I created a dozzle service using this manifest:

apiVersion: v1 kind: Service metadata: labels: io.kompose.service: dozzle name: dozzle namespace: dozzle spec: ports:

Any thoughts?

I also tried creating pods using a daemonset but I haven't figured out how to set DOCKER_HOST per pod

using these env variables:

I'm getting this error time="2024-07-12T22:43:40Z" level=fatal msg="Could not connect to local Docker Engine: error during connect: Get \"https://MY_HOSTNAME:2376/v1.46/info\": dial tcp: lookup MY_HOSTNAME on 10.96.0.10:53: no such host"

amir20 commented 2 months ago

tasks.dozzle

tasks.dozzle is how docker swarm sets a cluster DNS. That's how I discover all other instances. I think this would have to change for k8s.

From my earlier comment, I meant you should first create an agent with DOCKER_HOST and then connect to that using a regular Dozzle UI.

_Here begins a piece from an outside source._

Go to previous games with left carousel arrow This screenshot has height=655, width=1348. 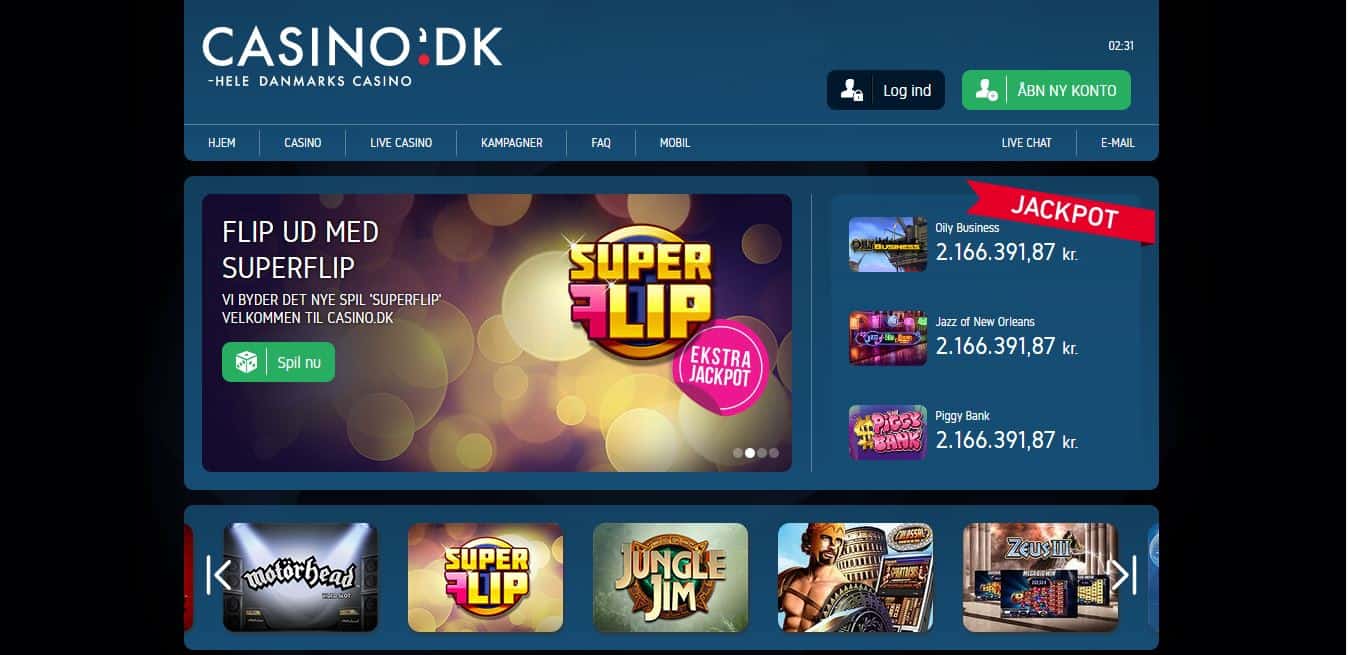coord(220,575)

At the moment, I am trying to setup k8s to play around with it, but it's no easy task.

I am going to try k3s because it seems like it has conainderd out of the box. Once that happens I can try to help you more.

I am out of the office next week so this will have to wait a little. :)

But based on what you found, I would imagine UI --> multiple agents should work if you use DOCKER_HOST on each agent. 🎁

amir20 commented 2 months ago

I am reading more about cri-dockerd. Sounds like this bring docker back as a runtime. Is that right? Honestly, I am having a hard time setting up an environment to test k8s with containerd. Based on your screenshot above, you are running docker which is how Dozzle is working. But I am not too sure if I understand this would work with containerd out of the box.

amir20 commented 2 months ago

Hey, after learning a little more, I think you are over complicating things. With cri-dockerd, you should just be able to point to your /run/containerd/containerd.sock. containerd.sock is the same as docker.sock.

I don't know k8s, but you just want to mount /run/containerd/containerd.sock as /var/run/docker.sock and you don't need any TLS.

So something like docker run -v /run/containerd/containerd.so:/var/run/docker.sock -p 7007:7007 amir20/dozzle:latest agent should theoretically work.

I don't think swarm mode will work for you because k8s doesn't create DNS entries. Just create all the agents manually for now.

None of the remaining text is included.